Stored items
▼

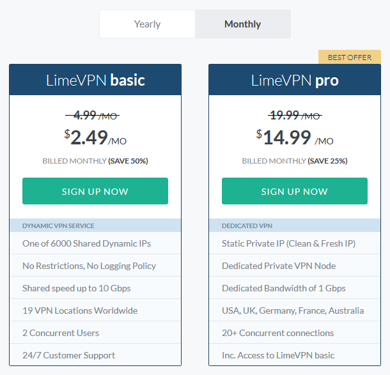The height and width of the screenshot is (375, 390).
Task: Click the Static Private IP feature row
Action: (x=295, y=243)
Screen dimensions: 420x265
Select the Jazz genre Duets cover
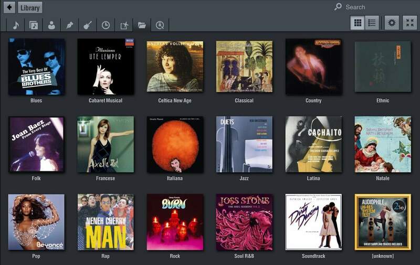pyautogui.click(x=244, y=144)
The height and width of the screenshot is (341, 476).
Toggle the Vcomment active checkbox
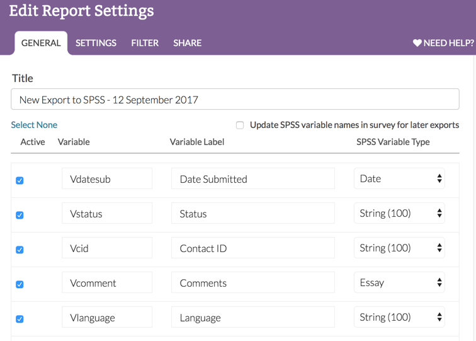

▲
▼

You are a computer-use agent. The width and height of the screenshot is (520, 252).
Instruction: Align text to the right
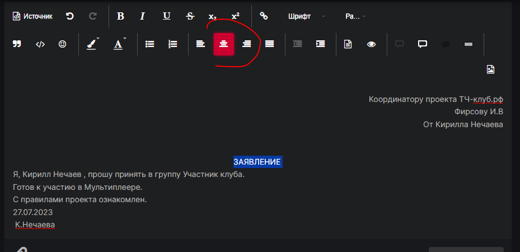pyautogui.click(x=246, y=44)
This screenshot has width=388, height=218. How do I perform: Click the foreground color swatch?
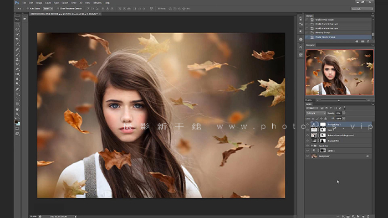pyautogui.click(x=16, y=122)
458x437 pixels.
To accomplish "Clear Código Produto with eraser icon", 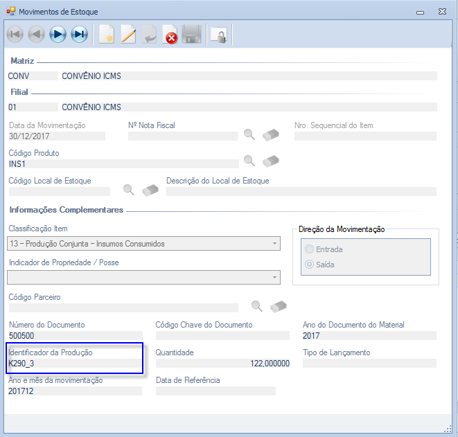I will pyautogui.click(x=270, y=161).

▲

Take the line above containing "The height and width of the screenshot is (341, 476).", the line containing "Toggle the Vcomment active checkbox", and all lines in between, and copy them exactly without anything else.

The height and width of the screenshot is (341, 476).
Toggle the Vcomment active checkbox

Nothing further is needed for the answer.